_DOCUMENT EXTRACT:_
-*-

Erdos Numbers update

Erdos Numbers Archive

=========================================================================

We are pleased to announce a source of information for research
mathematicians and others interested in the issue of collaboration in
mathematical research -- a fairly comprehensive list of certain
co-authorships.  These lists can provide fun, as well as a vehicle for
more serious studies of the dynamics involved and a "real-life" fairly
large graph for combinatorialists to study.  Files containing these data
are available via anonymous ftp and the World Wide Web; details for
obtaining them are given below.  (This posting is the README file.)  The
files will be updated about once a year to reflect corrections and
additional information as it becomes available.  The current version is 
97.10, dated February 1, 1997, and intended to be fairly complete through 
the end of 1996.

-*-

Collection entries
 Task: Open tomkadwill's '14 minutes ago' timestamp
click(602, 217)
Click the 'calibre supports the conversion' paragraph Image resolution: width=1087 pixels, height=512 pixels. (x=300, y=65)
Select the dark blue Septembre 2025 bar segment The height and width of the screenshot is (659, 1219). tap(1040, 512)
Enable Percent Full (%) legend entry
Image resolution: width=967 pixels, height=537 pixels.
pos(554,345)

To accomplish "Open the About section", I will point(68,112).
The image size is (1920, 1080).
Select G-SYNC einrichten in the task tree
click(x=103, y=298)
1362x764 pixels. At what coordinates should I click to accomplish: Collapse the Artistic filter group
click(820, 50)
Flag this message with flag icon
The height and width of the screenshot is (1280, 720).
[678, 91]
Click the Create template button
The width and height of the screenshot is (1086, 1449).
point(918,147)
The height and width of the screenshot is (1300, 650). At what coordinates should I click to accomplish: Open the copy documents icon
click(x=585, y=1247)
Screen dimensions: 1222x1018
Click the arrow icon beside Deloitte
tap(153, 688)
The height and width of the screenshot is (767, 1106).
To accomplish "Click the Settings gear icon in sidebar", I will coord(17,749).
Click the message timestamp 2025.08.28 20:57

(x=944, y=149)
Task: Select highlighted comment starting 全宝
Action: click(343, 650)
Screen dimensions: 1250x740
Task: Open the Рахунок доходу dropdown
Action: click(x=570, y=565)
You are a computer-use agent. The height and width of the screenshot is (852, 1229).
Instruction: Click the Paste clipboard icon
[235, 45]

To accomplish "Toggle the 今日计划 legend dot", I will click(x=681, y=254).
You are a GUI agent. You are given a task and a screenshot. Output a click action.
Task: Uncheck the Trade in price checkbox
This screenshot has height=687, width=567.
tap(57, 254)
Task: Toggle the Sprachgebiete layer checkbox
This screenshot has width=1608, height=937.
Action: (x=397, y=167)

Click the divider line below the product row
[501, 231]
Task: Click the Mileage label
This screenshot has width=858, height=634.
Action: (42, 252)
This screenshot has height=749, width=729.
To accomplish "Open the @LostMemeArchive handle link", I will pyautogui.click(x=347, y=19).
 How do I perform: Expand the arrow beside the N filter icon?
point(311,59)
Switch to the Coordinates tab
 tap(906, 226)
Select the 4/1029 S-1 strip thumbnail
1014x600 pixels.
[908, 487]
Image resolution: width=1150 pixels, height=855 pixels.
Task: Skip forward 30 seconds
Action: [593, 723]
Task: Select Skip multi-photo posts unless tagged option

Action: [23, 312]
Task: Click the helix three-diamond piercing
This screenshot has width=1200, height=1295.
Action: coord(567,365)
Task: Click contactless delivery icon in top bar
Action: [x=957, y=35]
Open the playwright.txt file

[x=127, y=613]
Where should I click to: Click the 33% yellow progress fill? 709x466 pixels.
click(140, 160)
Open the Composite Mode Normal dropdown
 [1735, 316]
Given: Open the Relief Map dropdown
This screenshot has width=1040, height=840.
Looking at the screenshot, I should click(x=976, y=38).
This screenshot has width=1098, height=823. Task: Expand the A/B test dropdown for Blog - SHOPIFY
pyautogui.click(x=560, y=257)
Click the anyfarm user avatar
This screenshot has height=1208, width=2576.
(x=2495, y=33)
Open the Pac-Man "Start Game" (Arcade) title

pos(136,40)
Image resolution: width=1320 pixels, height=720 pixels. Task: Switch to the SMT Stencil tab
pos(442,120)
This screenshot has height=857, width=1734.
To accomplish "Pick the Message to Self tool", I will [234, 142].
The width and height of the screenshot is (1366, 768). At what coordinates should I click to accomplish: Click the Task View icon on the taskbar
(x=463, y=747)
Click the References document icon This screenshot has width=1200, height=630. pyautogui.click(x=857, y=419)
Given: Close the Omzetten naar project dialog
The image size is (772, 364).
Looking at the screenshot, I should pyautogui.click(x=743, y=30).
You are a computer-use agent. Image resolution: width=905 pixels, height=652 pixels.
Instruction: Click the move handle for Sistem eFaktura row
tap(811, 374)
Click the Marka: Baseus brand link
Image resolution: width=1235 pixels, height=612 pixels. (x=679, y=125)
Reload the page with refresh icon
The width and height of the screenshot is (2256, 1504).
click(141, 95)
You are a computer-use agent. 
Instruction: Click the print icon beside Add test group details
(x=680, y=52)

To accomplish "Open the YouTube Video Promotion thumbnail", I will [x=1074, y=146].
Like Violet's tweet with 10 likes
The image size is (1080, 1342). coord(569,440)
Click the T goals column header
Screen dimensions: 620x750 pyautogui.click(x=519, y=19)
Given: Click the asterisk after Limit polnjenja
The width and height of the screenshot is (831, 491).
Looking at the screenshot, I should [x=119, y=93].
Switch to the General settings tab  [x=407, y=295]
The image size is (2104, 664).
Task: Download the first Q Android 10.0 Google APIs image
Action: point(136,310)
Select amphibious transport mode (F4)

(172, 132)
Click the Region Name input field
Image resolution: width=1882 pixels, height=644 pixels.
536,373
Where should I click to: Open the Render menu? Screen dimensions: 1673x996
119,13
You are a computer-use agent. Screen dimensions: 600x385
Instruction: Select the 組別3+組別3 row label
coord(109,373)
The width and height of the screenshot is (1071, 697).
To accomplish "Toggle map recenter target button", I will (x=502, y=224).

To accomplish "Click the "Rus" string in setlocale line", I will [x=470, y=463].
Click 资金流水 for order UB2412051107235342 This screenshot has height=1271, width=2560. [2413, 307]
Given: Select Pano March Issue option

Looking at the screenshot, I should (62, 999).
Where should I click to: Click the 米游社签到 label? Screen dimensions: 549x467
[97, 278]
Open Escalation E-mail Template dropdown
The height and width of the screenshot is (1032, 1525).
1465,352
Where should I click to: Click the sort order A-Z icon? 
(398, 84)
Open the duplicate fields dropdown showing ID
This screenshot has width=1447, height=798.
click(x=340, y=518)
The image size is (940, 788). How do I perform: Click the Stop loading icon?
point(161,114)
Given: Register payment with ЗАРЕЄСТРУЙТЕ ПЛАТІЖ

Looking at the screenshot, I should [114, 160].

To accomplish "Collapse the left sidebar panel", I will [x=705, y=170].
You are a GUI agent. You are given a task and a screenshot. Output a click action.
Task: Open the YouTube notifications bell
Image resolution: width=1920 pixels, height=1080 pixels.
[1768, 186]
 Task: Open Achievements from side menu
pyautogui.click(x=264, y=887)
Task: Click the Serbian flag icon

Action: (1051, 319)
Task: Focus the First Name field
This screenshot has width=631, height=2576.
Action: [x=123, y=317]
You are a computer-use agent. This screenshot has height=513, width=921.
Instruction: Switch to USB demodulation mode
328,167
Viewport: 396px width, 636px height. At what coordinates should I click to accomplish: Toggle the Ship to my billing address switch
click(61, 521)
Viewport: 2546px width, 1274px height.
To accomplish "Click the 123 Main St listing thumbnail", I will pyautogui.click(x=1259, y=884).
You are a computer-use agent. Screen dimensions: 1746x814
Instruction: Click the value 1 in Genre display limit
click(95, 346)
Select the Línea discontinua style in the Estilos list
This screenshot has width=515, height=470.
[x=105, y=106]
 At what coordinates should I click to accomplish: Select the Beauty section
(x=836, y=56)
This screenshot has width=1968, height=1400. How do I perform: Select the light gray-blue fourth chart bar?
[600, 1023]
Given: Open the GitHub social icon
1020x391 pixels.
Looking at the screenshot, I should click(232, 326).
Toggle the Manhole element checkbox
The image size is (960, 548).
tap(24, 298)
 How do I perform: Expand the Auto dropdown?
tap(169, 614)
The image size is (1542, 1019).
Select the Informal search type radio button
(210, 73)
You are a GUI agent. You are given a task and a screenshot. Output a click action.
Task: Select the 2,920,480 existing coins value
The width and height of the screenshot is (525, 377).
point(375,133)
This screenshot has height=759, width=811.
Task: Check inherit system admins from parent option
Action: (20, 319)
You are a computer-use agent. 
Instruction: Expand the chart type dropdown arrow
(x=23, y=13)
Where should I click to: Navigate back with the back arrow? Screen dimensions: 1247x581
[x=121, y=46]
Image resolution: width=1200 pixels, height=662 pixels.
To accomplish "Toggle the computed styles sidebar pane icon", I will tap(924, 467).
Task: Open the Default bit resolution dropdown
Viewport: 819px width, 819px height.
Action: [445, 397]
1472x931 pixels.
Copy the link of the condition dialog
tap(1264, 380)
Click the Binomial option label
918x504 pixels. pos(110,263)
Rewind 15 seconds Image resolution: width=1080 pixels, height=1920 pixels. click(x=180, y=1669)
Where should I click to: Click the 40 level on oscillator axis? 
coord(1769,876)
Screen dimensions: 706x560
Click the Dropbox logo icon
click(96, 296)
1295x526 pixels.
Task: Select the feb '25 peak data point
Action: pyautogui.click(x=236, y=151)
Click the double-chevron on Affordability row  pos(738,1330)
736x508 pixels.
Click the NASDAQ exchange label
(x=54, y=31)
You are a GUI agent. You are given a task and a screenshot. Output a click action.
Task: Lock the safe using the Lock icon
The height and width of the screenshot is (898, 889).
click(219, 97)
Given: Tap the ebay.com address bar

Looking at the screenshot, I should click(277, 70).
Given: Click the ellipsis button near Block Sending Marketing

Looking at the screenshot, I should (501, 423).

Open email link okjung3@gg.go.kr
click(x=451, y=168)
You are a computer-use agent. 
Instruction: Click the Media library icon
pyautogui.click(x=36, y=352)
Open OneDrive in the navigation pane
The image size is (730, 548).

-*-

_TASK 1:_ What version and date does the Erdos numbers announcement give for the current files?
_TASK 2:_ List every use the Erdos numbers announcement says the co-authorship lists can provide.
_TASK 3:_ Write the next part of the Erdos numbers announcement, picking up after its last sentence.
The rows come from a separate source.

_REPLY 1:_ Version 97.10, dated February 1, 1997.

_REPLY 2:_
- Fun
- A vehicle for more serious studies of the dynamics involved
- A "real-life" fairly large graph for combinatorialists to study

_REPLY 3:_
Most practicing mathematicians are familiar with the definition of one's
Erdos number [long Hungarian umlaut over the "o" suppressed for
readability of this message].  Paul Erdos, the late widely-traveled and
incredibly prolific Hungarian mathematician of the highest caliber, wrote
hundreds of mathematical research papers in many different areas, many in
collaboration with others.  His Erdos number is 0.  His co-authors have
Erdos number 1.  People other than Erdos who have written a joint paper
with someone with Erdos number 1 but not with Erdos have Erdos number 2,
and so on.  If there is no chain of co-authorships connecting someone with
Erdos, then that person's Erdos number is said to be infinite.  In
graph-theoretic terms, the collaboration graph C has all mathematicians as
its vertices; the vertex p is Paul Erdos.  There is an edge between u and
v if u and v have published at least one mathematics article together. (We
will adopt the most liberal interpretation here, and allow any number of
other co-authors to be involved; for example, a six-author paper is
responsible for 15 edges in this graph, one for each pair of authors.
Other approaches would include using hypergraphs or multigraphs or
multihypergraphs.)  The Erdos number of v, then, is the distance (of the
shortest path) in C from v to p.  The set of all mathematicians with a
finite Erdos number is called the Erdos component of C.  It has been
conjectured that the Erdos component contains almost all present-day
publishing mathematicians (and has a not very large diameter), but perhaps
not some famous names from the past, such as Gauss.  Clearly, any two
people with a finite Erdos number can be connected by a string of
co-authorships, of length at most the sum of their Erdos numbers.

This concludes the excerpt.